But, if Socialism should stand for upheaval by force instead of peaceable evolution; if it should appeal to class hatred nurtured by envy; if it should endeavor to realize dreams of an impossible economic equality by means of the ballot or nitro-glycerine—in that case I am not in favor of Socialism.
Show me your Socialism, and I will tell you whether I am in favor of it or not.
Axon, Stockton.(University Professor and Writer.)

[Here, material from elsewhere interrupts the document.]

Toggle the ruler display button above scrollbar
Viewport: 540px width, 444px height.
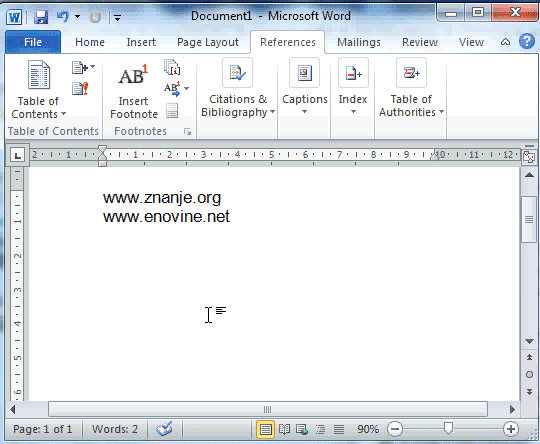click(x=529, y=157)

I think that all people who hold progressive opinions are desirous of getting a more equitable distribution of the wealth which is produced by the many, of getting such governmental adjustments as will destroy favors and special privileges under the government, of getting a government sensitive to the interests of all instead of a few. I believe these things can be accomplished by the free processes of democracy in the hands of a thoroughly aroused and informed people, sufficiently informed to make their own choices, and sufficiently determined to hold their leaders responsible to themselves, the people.
Every progressive platform has in it something that may be called Socialistic, and I am not sure just how much progressivism is necessary to make a Socialist.
Politically, I am a Democrat, and I was never stronger than now in the faith that Democracy can be free and powerful to serve the best interests of the whole people.
Clare, Israel Smith.(Historian, Author of "Library of Universal History," 15 Vols. Address: Lancaster, Pa., R.F.D. 2.)
I am a Socialist because Socialism is right; because it is industrial democracy and economic freedom; because it is in accordance with the principle of human brotherhood; because it is against dividing up, against breaking up the home, against free lust (wrongfully called "free love," as all love is free love, there being no forced love or compulsory love), against killing good incentive or good personal initiative; because it is against robbing the producer of four-fifths of his product; because it is against poverty, misery, prostitution, vice, crime, insanity, war, murder, suicide, pestilence, famine, ignorance and all that is bad; because its ethics are identical with the ethics of Jesus Christ; because it would make man's existence in this life a heaven upon earth; because the Socialism we already have works so well, as our post-office system, our public school system, our free textbook system, our public water and fire departments, our public roads, our public parks, our public playgrounds, our public libraries, etc.; because it is the next step in accord with economic revolution and is inevitable, is destined to come in spite of all opposition, in spite of all obstacles thrown in its way to obstruct or retard it, and in spite of all mistakes or shortcomings of Socialists themselves; in short, because Socialism is a rising sun.
I am opposed to Capitalism, because it is social and economic slavery; because it is in accord with the doctrine of human greed and selfishness; because it robs the workers and the industrious and rewards the shirkers and the exploiters; because it is for dividing up with a vengeance; because it breaks up the home by low wages, unemployment and high cost of living, as shown by government statistics, which tell us that there are a million divorces every ten years in this country; because it promotes race suicide, as the marriage rate and the birth rate are decreasing, and the death rate increasing, in all so-called civilized countries; because it causes panics and business depressions and makes ninety-eight out of every hundred business men fail (according to Dunn's Agency figures); because it discourages all good incentive and encourages all bad incentive; because it promotes free lust, or so-called "free love;" because it causes poverty and then punishes its victims for being poor; because it breeds poverty, misery, crime,prostitution, drunkenness, insanity, political corruption, pestilence, famine, war, murder, suicide, ignorance and all that is bad; because it is in accordance with the ethics of His Satanic Majesty; because it is a setting sun, a dying system, as it is destroying itself, is impregnated with the seeds of its own dissolution, is slowly committing suicide and digging its own grave, giving up the ghost, unwept, unhonored and unsung.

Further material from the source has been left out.